Conflict of Interest Disclosures: Dr Rhee reported receiving royalties and personal fees from UpToDate outside the submitted work and receiving grants from the Centers for Disease Control and Prevention (CDC) and Agency for Healthcare Research and Quality. Dr Hamad reported receiving grants from the CDC during the conduct of the study. Dr Pande reported receiving grants from the CDC during the conduct of the study. Dr Anderson reported receiving grants from the CDC during the conduct of the study. Dr Warren reported receiving grants from the CDC during the conduct of the study; funding from a vaccine study from Pfizer; and personal fees from Centene Corp, Carefusion/BD, Pursuit Vascular Inc, and PDI Inc outside the submitted work.

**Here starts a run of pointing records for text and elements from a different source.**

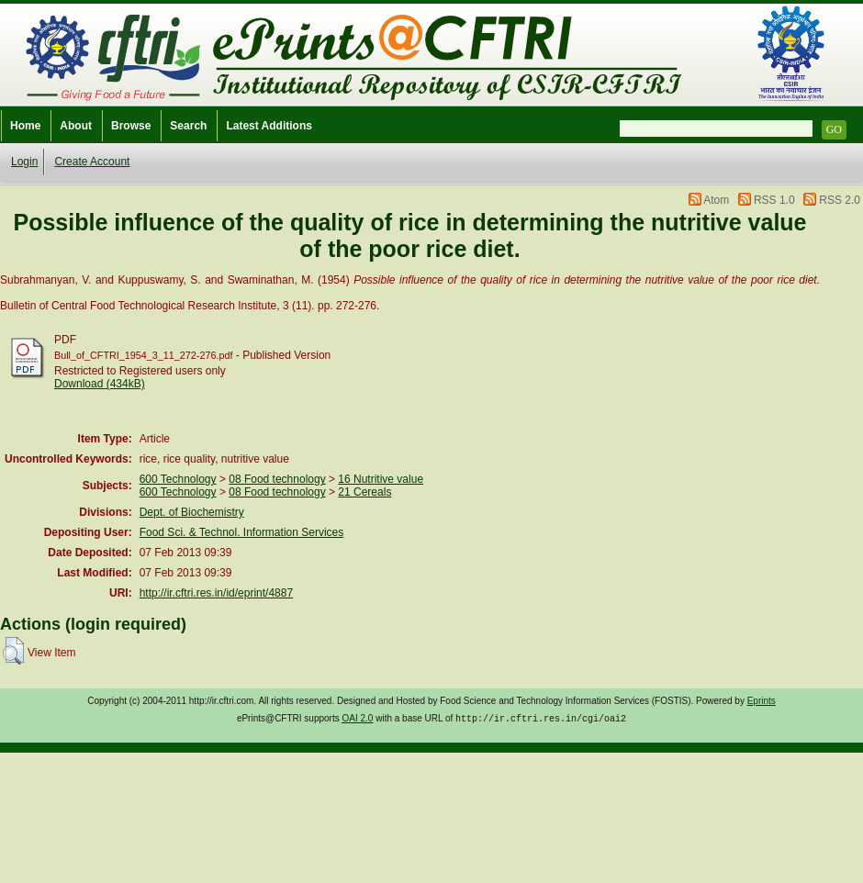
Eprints (761, 701)
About (76, 125)
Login (24, 161)
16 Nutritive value (380, 479)
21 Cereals (364, 492)
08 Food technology (277, 479)
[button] (13, 651)
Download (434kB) (99, 383)
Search (188, 125)
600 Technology (178, 479)
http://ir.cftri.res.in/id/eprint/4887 (216, 593)
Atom (716, 200)
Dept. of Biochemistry (192, 512)
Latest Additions (269, 125)
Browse (131, 125)
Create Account (91, 161)
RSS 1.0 (774, 200)
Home (25, 125)
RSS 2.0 (839, 200)
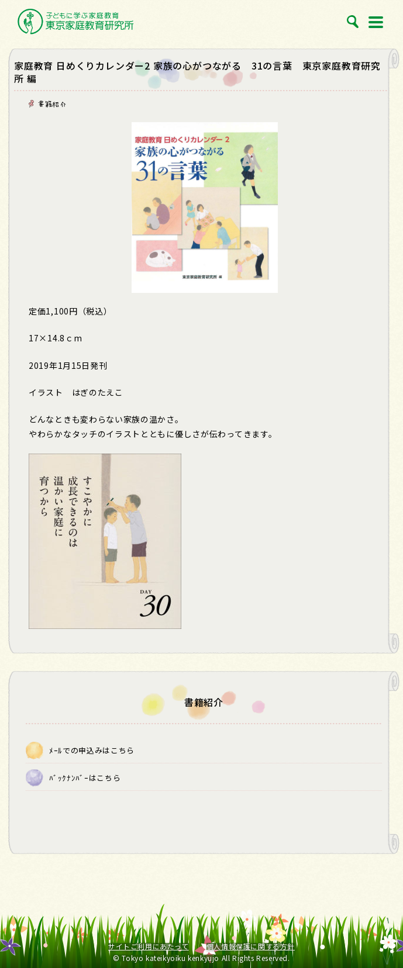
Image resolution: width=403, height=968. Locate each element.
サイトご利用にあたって (148, 946)
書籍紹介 (52, 104)
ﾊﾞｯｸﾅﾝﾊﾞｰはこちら (84, 777)
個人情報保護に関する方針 (250, 946)
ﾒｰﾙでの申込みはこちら (92, 750)
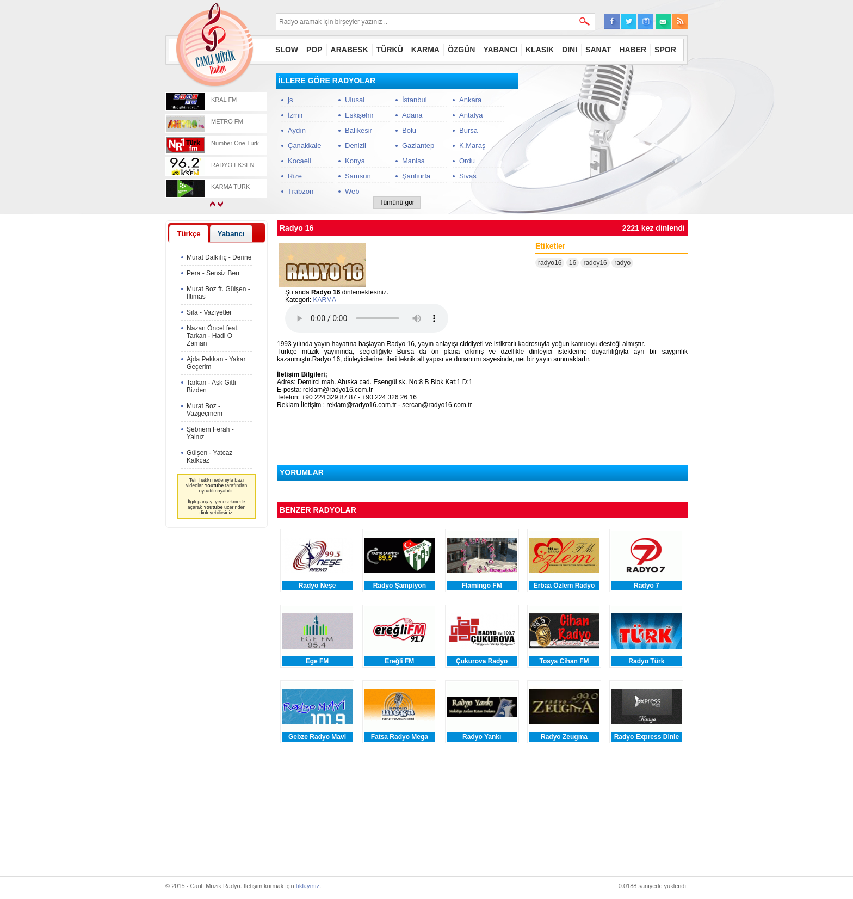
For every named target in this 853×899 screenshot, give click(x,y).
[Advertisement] (606, 141)
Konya (355, 161)
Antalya (471, 115)
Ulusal (354, 100)
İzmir (295, 115)
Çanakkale (304, 145)
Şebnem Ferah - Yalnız (210, 433)
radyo (622, 263)
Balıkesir (358, 130)
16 (572, 263)
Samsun (358, 176)
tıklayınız (307, 886)
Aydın (297, 130)
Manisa (413, 161)
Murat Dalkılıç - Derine (219, 257)
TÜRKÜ (389, 49)
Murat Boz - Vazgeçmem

Dr Klompas reported receiving grants from the CDC during the conduct of the study and personal fees from UpToDate outside the submitted work. No other disclosures were reported.

Figures

Figure 1.
Figure 1.. Distribution of Causes of Death
A, Immediate cause of death among all patients (with and without sepsis). B, Underlying cause of death in patients with sepsis. The cohort included 568 patients who died in the hospital or were discharged to hospice, of whom 300 had sepsis at some point during hospitalization. Per Centers for Disease Control and Prevention guidelines, the immediate cause of death was defined as the final disease, injury, or complication causing death, while the underlying cause of death was defined as the disease or injury that initiated the chain of events that led directly or inevitably to death. For patients discharged to hospice, the immediate cause of death was considered to be the disease or injury that triggered the decompensation leading to a shift in goals of care and transition to hospice. Among the patients with sepsis as the immediate cause of death, 100 of 198 deaths (50.5%) were from pneumonia, 38 of 198 (19.2%) from intra-abdominal infections, 25 of 198 (12.6%) from endovascular infections, 19 of 198 (9.6%) from urinary infections, and 11 of 198 (5.6%) from unknown infectious source.
Figure 2.
Figure 2.. Distribution of Preventability Ratings for Patients With Sepsis Who Died
The cohort included 300 patients with sepsis at some point during hospitalization who died or were discharged to hospice and not readmitted. Preventability assessments focused only on care received in the hospital and took into account patients’ comorbidities and functional status, severity of illness at sepsis onset, concurrent acute illnesses, goals of care, and quality of care (including any delays or errors in sepsis management). Preventability ratings: 1 indicates definitely preventable; 2, moderately likely to be preventable; 3, potentially preventable under the best circumstances and optimal clinical care; 4, unlikely to be preventable even though some circumstances and clinical care may not have been optimal; 5, moderately likely not to be preventable; and 6, definitely not preventable owing to rapidly fatal illness present on admission and/or goals of care on admission that precluded aggressive care.